++++ DATA FOR THIS EXERCISE ++++

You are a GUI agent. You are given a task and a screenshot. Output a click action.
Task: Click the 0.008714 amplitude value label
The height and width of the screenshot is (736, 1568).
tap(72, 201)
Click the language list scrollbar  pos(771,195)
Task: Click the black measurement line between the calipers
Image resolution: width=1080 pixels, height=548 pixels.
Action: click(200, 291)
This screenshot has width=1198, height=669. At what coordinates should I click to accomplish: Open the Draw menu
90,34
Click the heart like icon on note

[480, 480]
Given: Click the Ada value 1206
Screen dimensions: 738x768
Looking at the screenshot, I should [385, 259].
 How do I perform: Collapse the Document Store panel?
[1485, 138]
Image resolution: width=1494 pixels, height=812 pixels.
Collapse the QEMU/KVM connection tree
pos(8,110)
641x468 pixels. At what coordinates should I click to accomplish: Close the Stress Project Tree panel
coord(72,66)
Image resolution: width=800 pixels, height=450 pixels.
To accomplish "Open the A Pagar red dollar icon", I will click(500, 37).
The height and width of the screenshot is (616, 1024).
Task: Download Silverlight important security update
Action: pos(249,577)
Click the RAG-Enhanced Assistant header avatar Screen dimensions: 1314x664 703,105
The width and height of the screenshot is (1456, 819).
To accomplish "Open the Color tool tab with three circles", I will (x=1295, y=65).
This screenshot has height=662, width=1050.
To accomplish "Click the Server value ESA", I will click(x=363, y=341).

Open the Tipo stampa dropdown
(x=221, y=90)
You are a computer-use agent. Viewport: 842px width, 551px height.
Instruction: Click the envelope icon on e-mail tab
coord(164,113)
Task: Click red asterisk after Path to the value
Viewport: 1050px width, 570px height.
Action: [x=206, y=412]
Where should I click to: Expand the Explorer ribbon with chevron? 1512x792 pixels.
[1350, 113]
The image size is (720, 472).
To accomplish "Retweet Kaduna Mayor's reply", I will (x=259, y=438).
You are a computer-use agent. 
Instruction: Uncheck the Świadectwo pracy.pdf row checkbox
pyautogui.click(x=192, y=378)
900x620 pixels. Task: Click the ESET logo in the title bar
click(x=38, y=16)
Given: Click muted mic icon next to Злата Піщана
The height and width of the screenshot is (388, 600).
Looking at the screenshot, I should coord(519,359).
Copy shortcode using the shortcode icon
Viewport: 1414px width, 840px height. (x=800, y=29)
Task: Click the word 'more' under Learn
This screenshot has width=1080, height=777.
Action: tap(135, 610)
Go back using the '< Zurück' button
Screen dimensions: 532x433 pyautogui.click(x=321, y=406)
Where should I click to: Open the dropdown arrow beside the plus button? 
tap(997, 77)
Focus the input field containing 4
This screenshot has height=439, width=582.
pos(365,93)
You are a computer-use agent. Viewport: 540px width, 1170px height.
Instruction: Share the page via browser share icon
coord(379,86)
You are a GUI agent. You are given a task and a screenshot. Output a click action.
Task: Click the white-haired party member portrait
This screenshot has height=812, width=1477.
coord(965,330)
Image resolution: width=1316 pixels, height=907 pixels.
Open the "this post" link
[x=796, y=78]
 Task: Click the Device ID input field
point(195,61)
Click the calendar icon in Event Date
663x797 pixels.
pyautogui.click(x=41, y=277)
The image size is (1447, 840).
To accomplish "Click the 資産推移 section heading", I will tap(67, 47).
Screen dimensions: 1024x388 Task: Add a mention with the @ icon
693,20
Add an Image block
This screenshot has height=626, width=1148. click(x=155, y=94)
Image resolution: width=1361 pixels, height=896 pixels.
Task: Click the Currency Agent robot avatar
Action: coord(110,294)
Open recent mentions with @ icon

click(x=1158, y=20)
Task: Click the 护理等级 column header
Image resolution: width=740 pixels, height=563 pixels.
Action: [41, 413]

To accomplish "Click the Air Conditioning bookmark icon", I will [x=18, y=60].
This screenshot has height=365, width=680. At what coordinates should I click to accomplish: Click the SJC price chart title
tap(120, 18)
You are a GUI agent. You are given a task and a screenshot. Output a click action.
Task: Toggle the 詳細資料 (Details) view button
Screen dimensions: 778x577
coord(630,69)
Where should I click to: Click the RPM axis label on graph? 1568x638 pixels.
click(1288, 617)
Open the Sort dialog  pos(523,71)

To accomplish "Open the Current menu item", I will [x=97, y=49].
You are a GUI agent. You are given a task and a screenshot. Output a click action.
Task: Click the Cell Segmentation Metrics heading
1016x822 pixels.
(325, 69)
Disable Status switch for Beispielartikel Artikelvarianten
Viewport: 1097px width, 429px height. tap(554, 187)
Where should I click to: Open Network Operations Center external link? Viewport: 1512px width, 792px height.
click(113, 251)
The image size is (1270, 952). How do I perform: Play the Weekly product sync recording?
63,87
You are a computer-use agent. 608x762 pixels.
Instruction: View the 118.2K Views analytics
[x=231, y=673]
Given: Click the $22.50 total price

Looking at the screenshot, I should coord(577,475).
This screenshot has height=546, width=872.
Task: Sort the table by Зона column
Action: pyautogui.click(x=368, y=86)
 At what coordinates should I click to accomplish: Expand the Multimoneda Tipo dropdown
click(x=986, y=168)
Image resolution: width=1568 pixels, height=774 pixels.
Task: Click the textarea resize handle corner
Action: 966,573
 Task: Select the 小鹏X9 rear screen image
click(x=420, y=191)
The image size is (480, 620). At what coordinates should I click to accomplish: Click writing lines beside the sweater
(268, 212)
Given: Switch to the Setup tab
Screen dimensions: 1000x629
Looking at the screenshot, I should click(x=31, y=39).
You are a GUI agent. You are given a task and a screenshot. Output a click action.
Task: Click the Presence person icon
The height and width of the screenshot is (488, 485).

++++

## BRIEF
Each line of the data must come back exactly as written.

## EXERCISE RESPONSE
You are a GUI agent. You are given a task and a screenshot. Output a click action.
Task: Click the 0.008714 amplitude value label
The height and width of the screenshot is (736, 1568).
tap(72, 201)
Click the language list scrollbar  pos(771,195)
Task: Click the black measurement line between the calipers
Image resolution: width=1080 pixels, height=548 pixels.
Action: click(200, 291)
This screenshot has width=1198, height=669. At what coordinates should I click to accomplish: Open the Draw menu
90,34
Click the heart like icon on note

[480, 480]
Given: Click the Ada value 1206
Screen dimensions: 738x768
Looking at the screenshot, I should [385, 259].
 How do I perform: Collapse the Document Store panel?
[1485, 138]
Image resolution: width=1494 pixels, height=812 pixels.
Collapse the QEMU/KVM connection tree
pos(8,110)
641x468 pixels. At what coordinates should I click to accomplish: Close the Stress Project Tree panel
coord(72,66)
Image resolution: width=800 pixels, height=450 pixels.
To accomplish "Open the A Pagar red dollar icon", I will click(500, 37).
The height and width of the screenshot is (616, 1024).
Task: Download Silverlight important security update
Action: pos(249,577)
Click the RAG-Enhanced Assistant header avatar Screen dimensions: 1314x664 703,105
The width and height of the screenshot is (1456, 819).
To accomplish "Open the Color tool tab with three circles", I will (x=1295, y=65).
This screenshot has height=662, width=1050.
To accomplish "Click the Server value ESA", I will click(x=363, y=341).

Open the Tipo stampa dropdown
(x=221, y=90)
You are a computer-use agent. Viewport: 842px width, 551px height.
Instruction: Click the envelope icon on e-mail tab
coord(164,113)
Task: Click red asterisk after Path to the value
Viewport: 1050px width, 570px height.
Action: [x=206, y=412]
Where should I click to: Expand the Explorer ribbon with chevron? 1512x792 pixels.
[1350, 113]
The image size is (720, 472).
To accomplish "Retweet Kaduna Mayor's reply", I will (x=259, y=438).
You are a computer-use agent. 
Instruction: Uncheck the Świadectwo pracy.pdf row checkbox
pyautogui.click(x=192, y=378)
900x620 pixels. Task: Click the ESET logo in the title bar
click(x=38, y=16)
Given: Click muted mic icon next to Злата Піщана
The height and width of the screenshot is (388, 600).
Looking at the screenshot, I should coord(519,359).
Copy shortcode using the shortcode icon
Viewport: 1414px width, 840px height. (x=800, y=29)
Task: Click the word 'more' under Learn
This screenshot has width=1080, height=777.
Action: tap(135, 610)
Go back using the '< Zurück' button
Screen dimensions: 532x433 pyautogui.click(x=321, y=406)
Where should I click to: Open the dropdown arrow beside the plus button? 
tap(997, 77)
Focus the input field containing 4
This screenshot has height=439, width=582.
pos(365,93)
You are a computer-use agent. Viewport: 540px width, 1170px height.
Instruction: Share the page via browser share icon
coord(379,86)
You are a GUI agent. You are given a task and a screenshot. Output a click action.
Task: Click the white-haired party member portrait
This screenshot has height=812, width=1477.
coord(965,330)
Image resolution: width=1316 pixels, height=907 pixels.
Open the "this post" link
[x=796, y=78]
 Task: Click the Device ID input field
point(195,61)
Click the calendar icon in Event Date
663x797 pixels.
pyautogui.click(x=41, y=277)
The image size is (1447, 840).
To accomplish "Click the 資産推移 section heading", I will tap(67, 47).
Screen dimensions: 1024x388 Task: Add a mention with the @ icon
693,20
Add an Image block
This screenshot has height=626, width=1148. click(x=155, y=94)
Image resolution: width=1361 pixels, height=896 pixels.
Task: Click the Currency Agent robot avatar
Action: coord(110,294)
Open recent mentions with @ icon

click(x=1158, y=20)
Task: Click the 护理等级 column header
Image resolution: width=740 pixels, height=563 pixels.
Action: [41, 413]

To accomplish "Click the Air Conditioning bookmark icon", I will [x=18, y=60].
This screenshot has height=365, width=680. At what coordinates should I click to accomplish: Click the SJC price chart title
tap(120, 18)
You are a GUI agent. You are given a task and a screenshot. Output a click action.
Task: Toggle the 詳細資料 (Details) view button
Screen dimensions: 778x577
coord(630,69)
Where should I click to: Click the RPM axis label on graph? 1568x638 pixels.
click(1288, 617)
Open the Sort dialog  pos(523,71)

To accomplish "Open the Current menu item", I will [x=97, y=49].
You are a GUI agent. You are given a task and a screenshot. Output a click action.
Task: Click the Cell Segmentation Metrics heading
1016x822 pixels.
(325, 69)
Disable Status switch for Beispielartikel Artikelvarianten
Viewport: 1097px width, 429px height. tap(554, 187)
Where should I click to: Open Network Operations Center external link? Viewport: 1512px width, 792px height.
click(113, 251)
The image size is (1270, 952). How do I perform: Play the Weekly product sync recording?
63,87
You are a computer-use agent. 608x762 pixels.
Instruction: View the 118.2K Views analytics
[x=231, y=673]
Given: Click the $22.50 total price

Looking at the screenshot, I should coord(577,475).
This screenshot has height=546, width=872.
Task: Sort the table by Зона column
Action: pyautogui.click(x=368, y=86)
 At what coordinates should I click to accomplish: Expand the Multimoneda Tipo dropdown
click(x=986, y=168)
Image resolution: width=1568 pixels, height=774 pixels.
Task: Click the textarea resize handle corner
Action: 966,573
 Task: Select the 小鹏X9 rear screen image
click(x=420, y=191)
The image size is (480, 620). At what coordinates should I click to accomplish: Click writing lines beside the sweater
(268, 212)
Given: Switch to the Setup tab
Screen dimensions: 1000x629
Looking at the screenshot, I should click(x=31, y=39).
You are a GUI agent. You are given a task and a screenshot. Output a click action.
Task: Click the Presence person icon
The height and width of the screenshot is (488, 485).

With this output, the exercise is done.